J Korean Ophthalmol Soc.  2011 Mar;52(3):277-284. 10.3341/jkos.2011.52.3.277.

Intrastromal Corneal Ring Segments (KeraRing(R)) Implantation for the Correction of Keratoconus

Affiliations
  • 1Department of Ophthalmology, Busan Paik Hospital, Inje University College of Medicine, Busan, Korea. hereye@inje.ac.kr
  • 2Department of Ophthalmology, Masan Samsung Hospital, Sungkyunkwan University School of Medicine, Masan, Korea.

Abstract

PURPOSE
To report the outcomes after the implantation of intrastromal corneal ring segments (KeraRing(R)) by manual tunnel creation for the correction of keratoconus.
METHODS
The present retrospective case series was comprised of 12 eyes of 11 consecutive keratoconic patients. Intrastromal corneal ring segments (KeraRing(R)) were implanted for keratoconus correction after manual tunnel creation. Uncorrected visual acuity (UCVA), best corrected visual acuity (BCVA), refractive outcome, and complete ophthalmologic examinations were performed before and after surgery at 1 day, 1 week, 3 months, and 6 months. Corneal topography was measured before surgery, 6 months after surgery and during any necessary follow-up visits.
RESULTS
Intrastromal corneal ring segments (KeraRing(R)) implantation significantly increased BCVA from logMAR 0.47 +/- 0.19 to logMAR 0.28 +/- 0.17 (P < 0.05) and decreased the spherical equivalent from -6.03 +/- 3.24 D to -2.24 +/- 1.96 D. The simulated keratometric value in the Orbscan IIz significantly decreased in K maximum from 50.7 +/- 2.93D to 47.65 +/- 3.15 D and in K minimum from 47.65 +/- 3.15 D to 44.92 +/- 2.80 D.
CONCLUSIONS
Intrastromal corneal ring segments implantation (KeraRing(R)) by manual tunnel creation appears to be effective in improving BCVA and reducing corneal astigmatism and keratometric value in keratoconic patients. KeraRing(R) may delay or prevent the need for a corneal graft, and reduce the contact lens intolerance.

Keyword

Intrastromal corneal ring segments; KeraRing; Keratoconus

MeSH Terms

Astigmatism
Corneal Topography
Eye
Follow-Up Studies
Humans
Keratoconus
Retrospective Studies
Transplants
Visual Acuity

Figure

  • Figure 1. Corneal ectasia type. Ectatic type 1: 100% of the corneal ecstatic area is located on one side of the steepest corneal meridian (A). Ectatic type 2: Approximately 1/3 of the ectatic area is located on one side of the steepest corneal meridian and 2/3 located on the opposite side (B). Ectatic type 3: The ectatic area is almost evenly distributed on both sides of the steepest corneal meridian (C).

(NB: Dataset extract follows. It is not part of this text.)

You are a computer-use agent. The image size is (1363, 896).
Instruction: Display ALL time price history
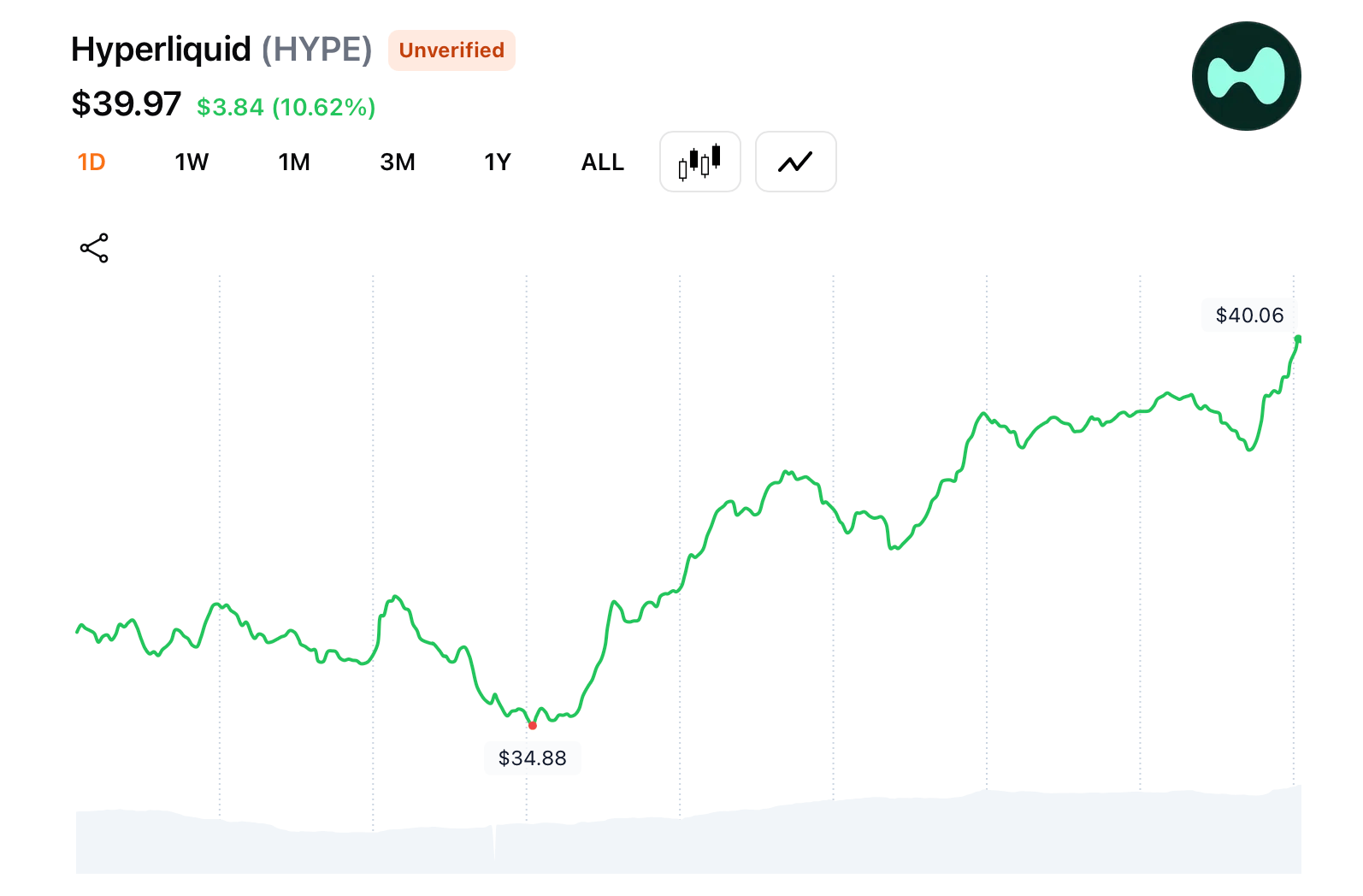tap(602, 162)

  • Figure 2. Surgical procedure of KeraRing® intrastromal corneal ring segment implantation. Purkinje reflex was chosen as the central point and was marked (A). A 5 mm marker was used to locate the exact ring channel (B). Tunnel depth was set at 80% of the thinnest corneal thickness using the diamond scalpel (C, D). Pocket was created by using the Grupenmacher microdissector (E). And then, instromal channel was created by using the Suarez's spreader (F). KeraRing® intrastromal corneal ring segment was implanted after channel creation using the Albertazzi's forceps (G, H). Finally, cornea was put on the therapeutic lens (I).

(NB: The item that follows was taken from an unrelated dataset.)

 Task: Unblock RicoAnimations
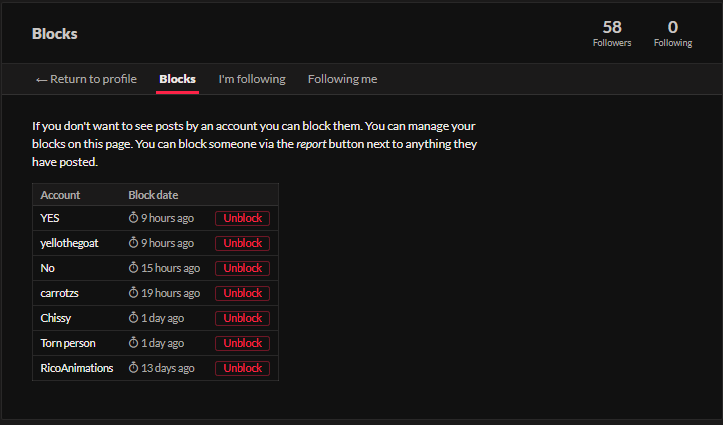[x=242, y=368]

  • Figure 3. Preoperative corneal topography (A). Patient's manifest refraction was (−4.5)×(−5.5)cyl 90˚. Best corrected visual acuity was 0.4 (logMAR). And ectatic area is almost evenly distributed on both sides. planed KeraRing® intrastromal corneal ring segment according to normogram (B). Postoperative corneal topography (C). Implanted KeraRing® intrastromal corneal ring segment inside the stromal tunnel (D). Best corrected visual acuity was 0.2 (logMAR) postoperatively.

  • Figure 4. A 19-year-old male had KeraRing® implantation of 2 intrastromal corneal ring segments in December 2008. Marked improvement was reported by the patient during 3 months. However slit-lamp examination revealed inferior migration of the temporal segment and epithelial protrusion (A). Temporal segment is partially extruded from the wound. And the segment was explanted in March 2009 (B, C). An Obvious wound haziness persisted after explantation (D).

  • Figure 5. Epithelial ingrowth occurred in the 1 eye (arrow).